Rにおける二元配置分散分析
Two-way ANOVA in R.
Rで二要因分散分析を行う方法を学びます。また、その目的、仮説、前提条件、および結果の解釈方法も学びます。
はじめに
二要因分散分析(analysis of variance)は、2つのカテゴリ 変数が量的連続変数に与える同時的な効果を評価 する統計的手法です。
二要因分散分析は、1つのカテゴリ変数ではなく、2つのカテゴリ変数の数字反応に及ぼす効果を評価できるため、1要因分散分析の拡張版です。二要因分散分析の利点は、3番目の変数の影響を考慮しながら、2つの変数の関係をテストできることです。さらに、2つのカテゴリ変数の可能な相互作用を反応に含めることもできます。

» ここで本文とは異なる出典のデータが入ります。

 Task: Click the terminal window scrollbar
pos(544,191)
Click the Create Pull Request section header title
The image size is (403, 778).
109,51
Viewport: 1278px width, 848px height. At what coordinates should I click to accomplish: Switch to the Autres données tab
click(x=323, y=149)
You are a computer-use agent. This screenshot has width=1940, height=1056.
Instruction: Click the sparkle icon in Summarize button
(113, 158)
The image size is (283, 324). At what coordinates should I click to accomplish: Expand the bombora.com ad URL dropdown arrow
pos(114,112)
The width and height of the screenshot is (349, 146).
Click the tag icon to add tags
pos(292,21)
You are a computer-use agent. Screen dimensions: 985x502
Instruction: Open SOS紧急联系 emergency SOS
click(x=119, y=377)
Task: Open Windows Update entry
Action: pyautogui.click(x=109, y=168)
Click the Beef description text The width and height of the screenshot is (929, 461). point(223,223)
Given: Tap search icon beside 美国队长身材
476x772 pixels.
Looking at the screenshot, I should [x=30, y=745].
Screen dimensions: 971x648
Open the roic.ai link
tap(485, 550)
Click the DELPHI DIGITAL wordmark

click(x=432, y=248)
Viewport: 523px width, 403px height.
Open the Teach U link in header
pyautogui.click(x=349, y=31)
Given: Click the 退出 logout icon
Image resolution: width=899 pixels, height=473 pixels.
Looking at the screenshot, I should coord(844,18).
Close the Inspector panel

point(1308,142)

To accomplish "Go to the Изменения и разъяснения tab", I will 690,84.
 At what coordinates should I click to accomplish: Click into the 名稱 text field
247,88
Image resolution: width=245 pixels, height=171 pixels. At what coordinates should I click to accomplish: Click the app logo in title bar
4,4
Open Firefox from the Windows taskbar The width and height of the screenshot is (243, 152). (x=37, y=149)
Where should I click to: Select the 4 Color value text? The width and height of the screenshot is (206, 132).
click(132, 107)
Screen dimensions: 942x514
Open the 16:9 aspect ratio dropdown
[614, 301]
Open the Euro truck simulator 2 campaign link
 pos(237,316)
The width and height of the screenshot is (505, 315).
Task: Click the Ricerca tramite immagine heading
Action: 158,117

1要因分散分析と2要因分散分析の利点は、相関と多重線形回帰の利点に非常に似ています:
- 相関は、2つの量的変数の関係を測定します。多重線形回帰も2つの変数の関係を測定しますが、この場合は他の共変量の潜在的な影響を考慮します。
- 1要因分散分析は、グループ間で量的変数が異なるかどうかをテストします。2要因分散分析もまた、グループ間で量的変数が異なるかどうかをテストしますが、この場合は別の質的変数の影響を考慮します。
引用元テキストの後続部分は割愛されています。